* Task prompt *
In the items below, replace "metronome" with "loop" and leave everything else unchanged. Write out all the items again, omitting the pictures.

Records for finding displayed items:

+++

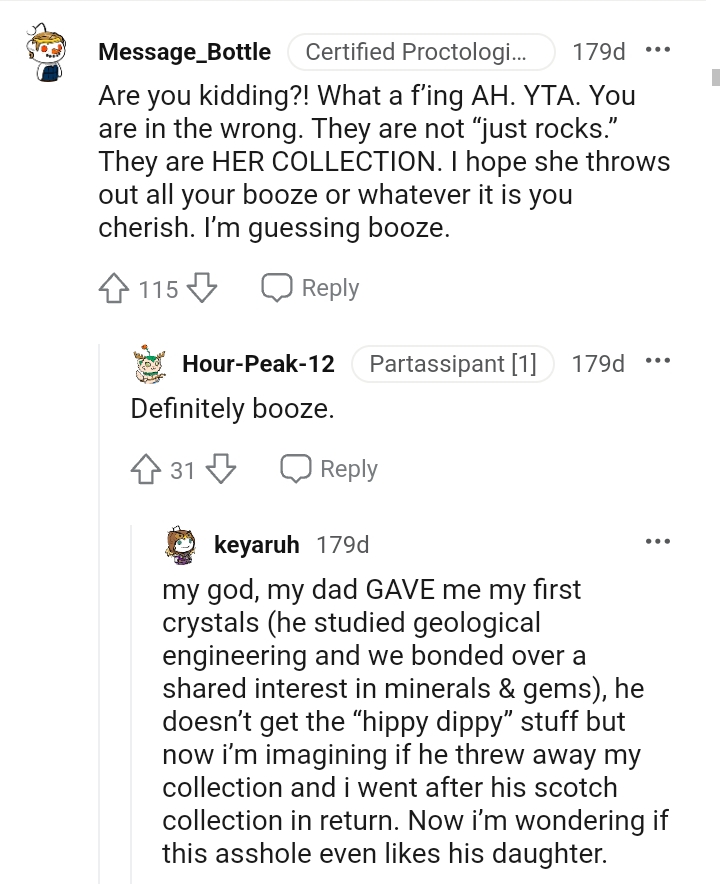Click Hour-Peak-12's avatar image
This screenshot has width=720, height=884.
(148, 364)
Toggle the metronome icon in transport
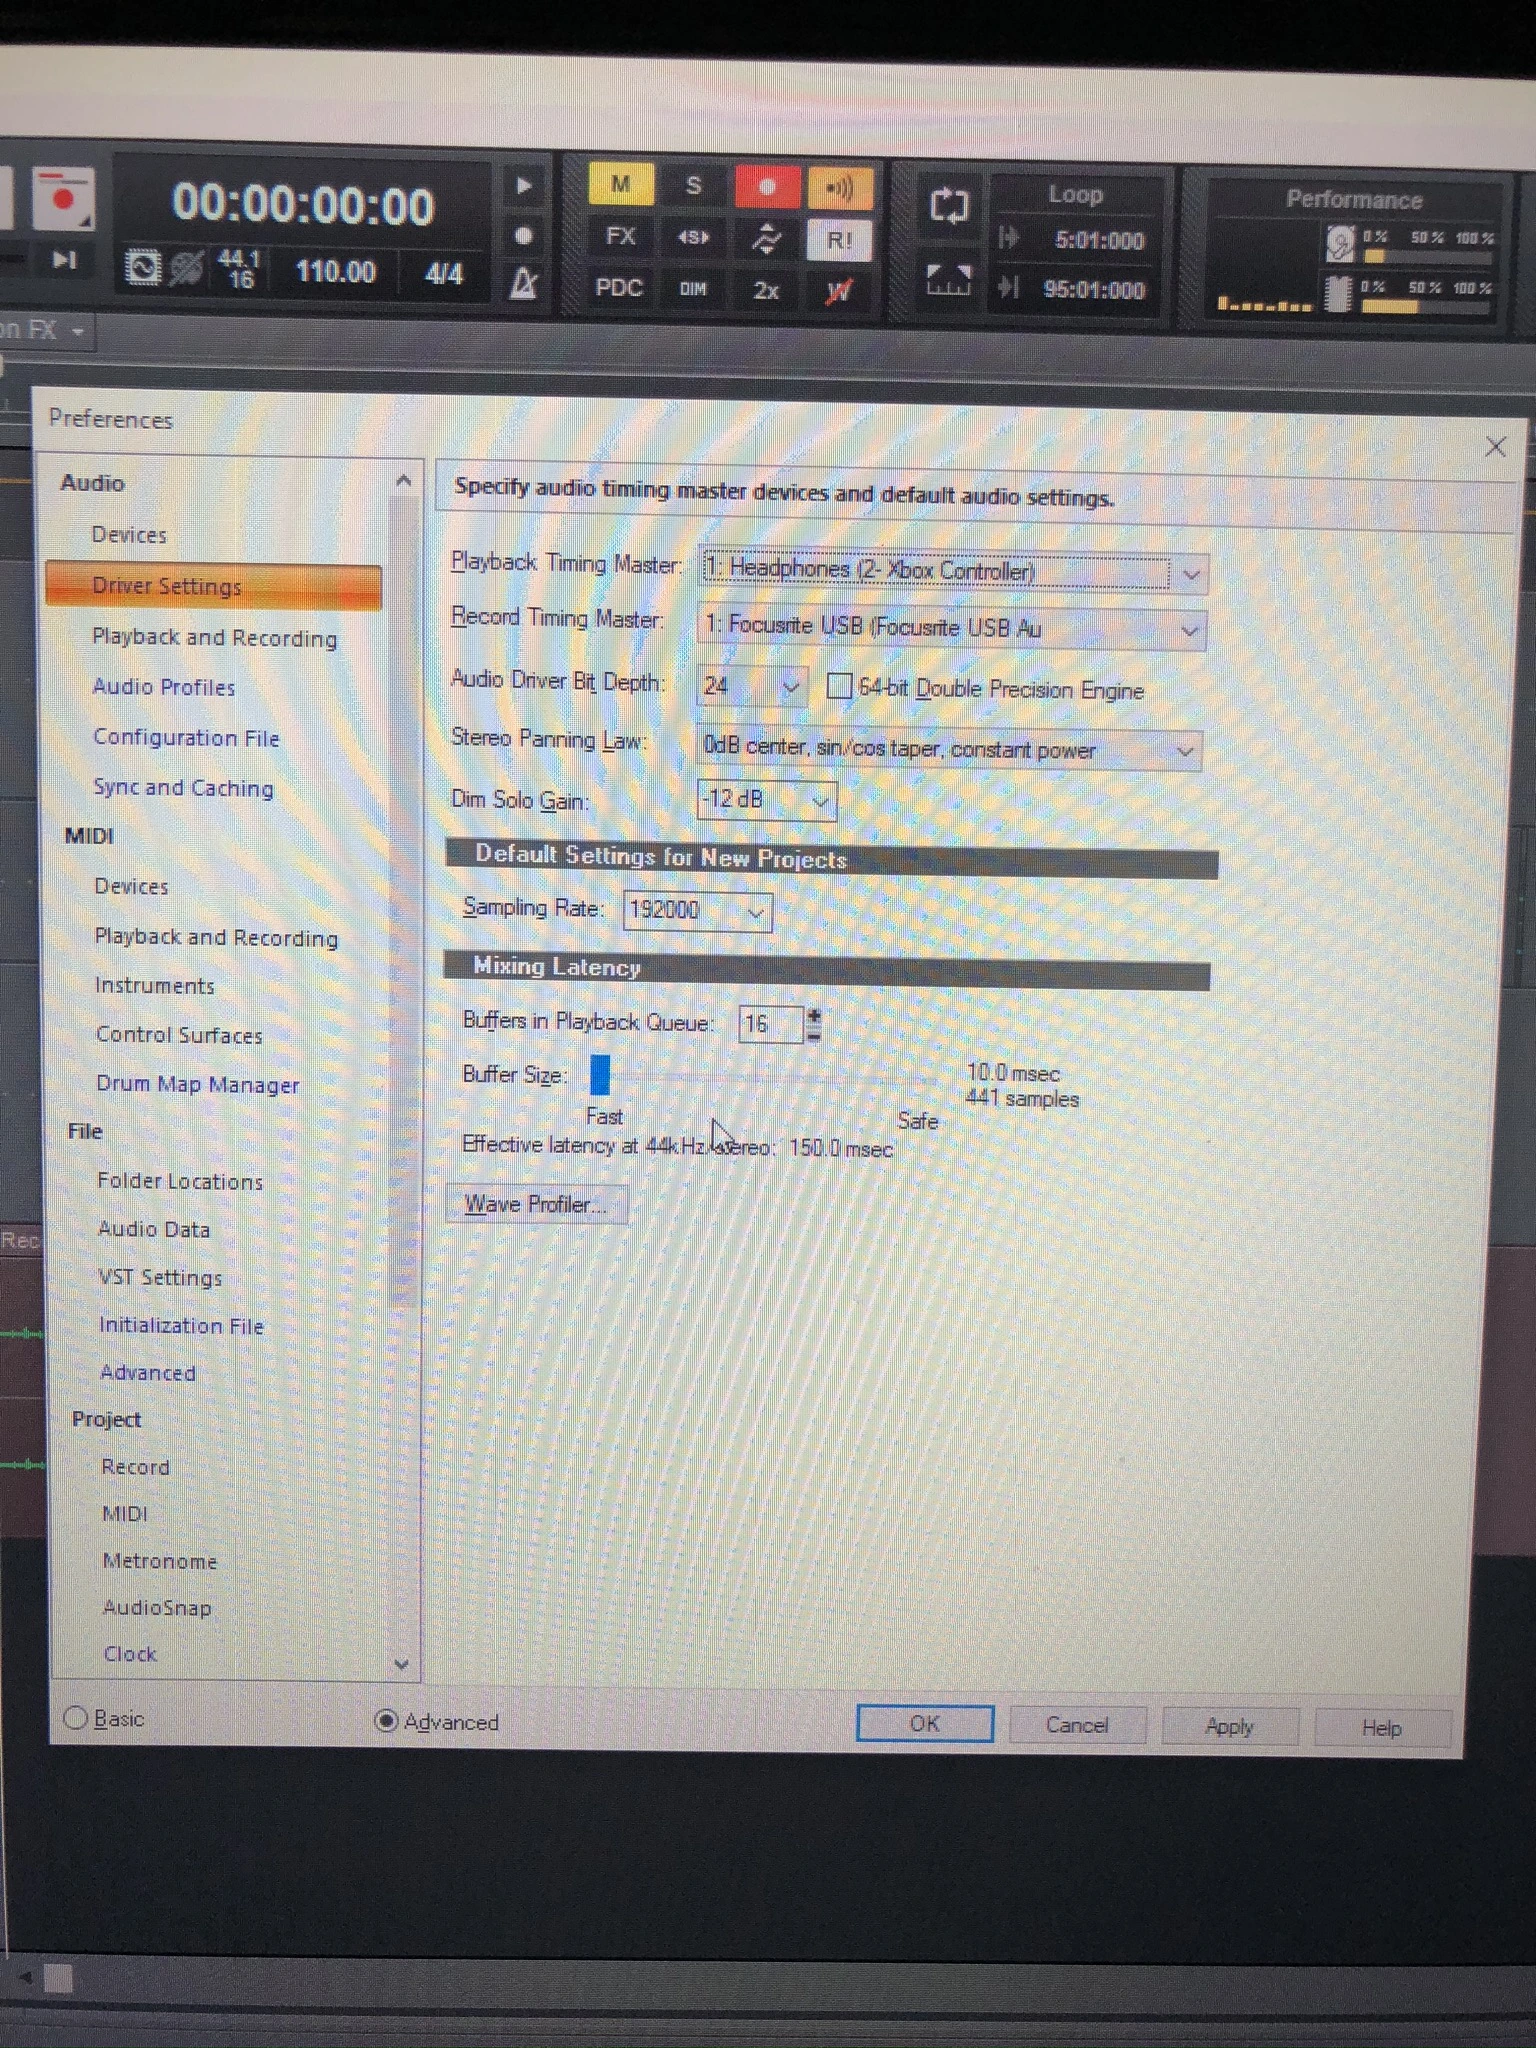 (x=523, y=286)
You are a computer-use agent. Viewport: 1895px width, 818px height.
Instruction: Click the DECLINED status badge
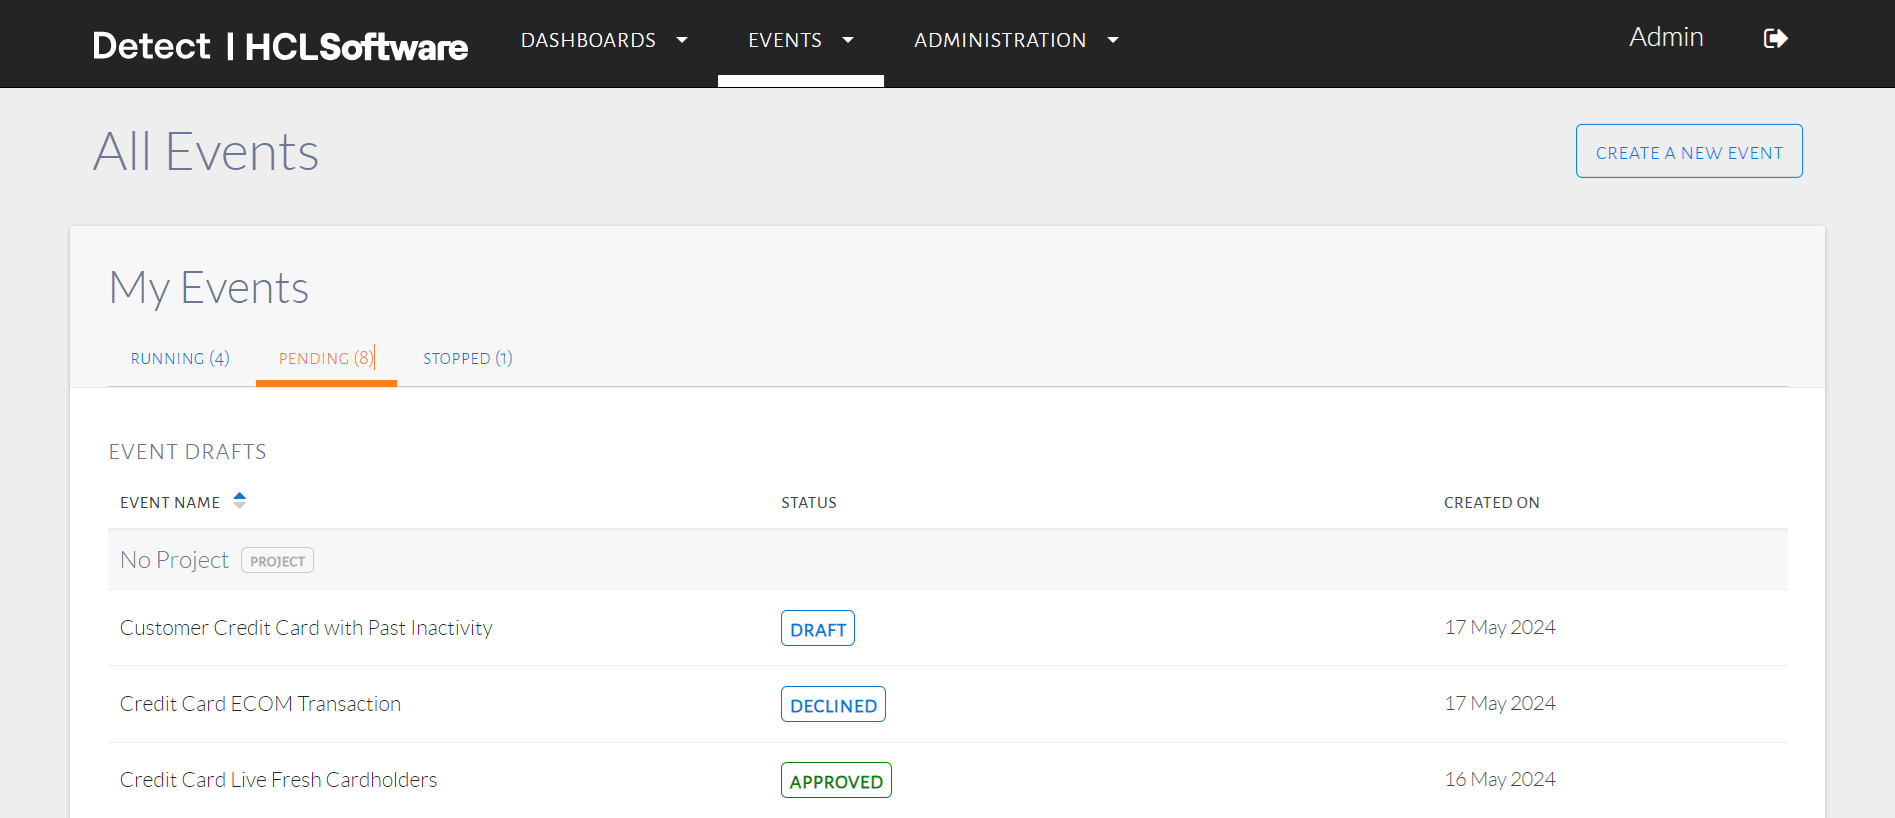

+++

* Exercise output *
Click Hour-Peak-12's avatar image
This screenshot has width=720, height=884.
(148, 364)
Toggle the loop icon in transport
 (x=523, y=286)
You are a computer-use agent. Viewport: 1895px width, 818px height.
Instruction: Click the DECLINED status badge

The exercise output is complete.